The existing “fit and proper persons test” for owners and directors is itself an illustration of the football authorities being pushed by campaigners into reform for their own good. The Premier League resisted introducing such a test for years, arguing it could be illegal, until the Football League finally introduced some rules in June 2004 and the Premier League followed in August of that year.

‘Suffer consequences’: Uefa to discuss punishments for Super League rebels

The current rule, which bars people who are insolvent or have unspent convictions, is a bare minimum safeguard. It needs widening to consider wider modern issues and more broadly to encourage owners who will be good custodians. A further idea is for the test to be ongoing, so that owners sign up to abiding by all agreed rules, structures and governance. If they consider breaching them – for example, by forming a breakaway Super League – they risk falling foul of the rule and being banned at least as directors of their own clubs.

An independent regulator

After so many years in which this idea has been floated but resisted by the FA and leagues, independent regulation is coming to seem like a reform whose time has come. The sense has hardened that while the game is flourishing more than ever but harbouring structural faults it cannot any longer regulate itself. The FA should have this role as the governing body but it has been sorely weakened by Premier League resistance and become largely absent from the biggest questions of money and power.

An independent regulator could work by formally holding the game to abiding by its reformed structures, including the more equal sharing of money – and to agreed standards on fighting racism and other fundamental issues.
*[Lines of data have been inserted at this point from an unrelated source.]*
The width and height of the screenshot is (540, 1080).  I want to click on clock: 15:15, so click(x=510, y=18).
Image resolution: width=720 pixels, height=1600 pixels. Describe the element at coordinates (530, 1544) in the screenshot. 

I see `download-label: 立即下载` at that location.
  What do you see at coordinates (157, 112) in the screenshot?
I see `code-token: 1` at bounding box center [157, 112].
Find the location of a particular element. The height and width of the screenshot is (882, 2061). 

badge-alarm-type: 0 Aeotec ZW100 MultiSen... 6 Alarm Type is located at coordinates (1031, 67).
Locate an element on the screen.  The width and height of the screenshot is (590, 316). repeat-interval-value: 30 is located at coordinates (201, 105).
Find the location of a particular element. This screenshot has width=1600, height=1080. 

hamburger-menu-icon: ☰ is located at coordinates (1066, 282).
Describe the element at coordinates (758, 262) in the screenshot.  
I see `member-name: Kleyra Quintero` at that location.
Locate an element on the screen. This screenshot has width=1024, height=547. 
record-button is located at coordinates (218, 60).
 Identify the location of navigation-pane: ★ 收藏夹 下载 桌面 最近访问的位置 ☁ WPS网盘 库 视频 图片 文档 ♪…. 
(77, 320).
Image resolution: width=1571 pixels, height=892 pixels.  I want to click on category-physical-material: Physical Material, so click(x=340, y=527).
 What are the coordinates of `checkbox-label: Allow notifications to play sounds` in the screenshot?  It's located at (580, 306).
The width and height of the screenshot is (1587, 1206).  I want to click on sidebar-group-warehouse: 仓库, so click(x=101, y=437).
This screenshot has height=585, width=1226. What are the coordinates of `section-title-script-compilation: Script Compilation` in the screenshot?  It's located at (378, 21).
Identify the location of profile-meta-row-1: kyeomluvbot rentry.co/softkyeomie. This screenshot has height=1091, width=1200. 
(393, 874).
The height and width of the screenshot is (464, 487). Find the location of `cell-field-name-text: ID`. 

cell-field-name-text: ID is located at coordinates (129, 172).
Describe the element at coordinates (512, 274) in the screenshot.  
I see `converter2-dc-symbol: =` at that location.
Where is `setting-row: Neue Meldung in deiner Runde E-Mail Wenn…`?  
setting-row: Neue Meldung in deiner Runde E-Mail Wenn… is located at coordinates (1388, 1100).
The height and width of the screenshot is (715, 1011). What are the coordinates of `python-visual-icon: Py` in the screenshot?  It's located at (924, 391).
These could also include the game’s “consumer” issues, including making tickets and televised matches more affordable after the years of hyper-inflated prices.

It may seem far-fetched that a Conservative government could consider regulation in this way, but Oliver Dowden, the culture secretary, recognised this week that football is a part of national heritage that needs protecting. Inadvertently, the richest clubs, with their extreme actions, have spectacularly made the case for this themselves.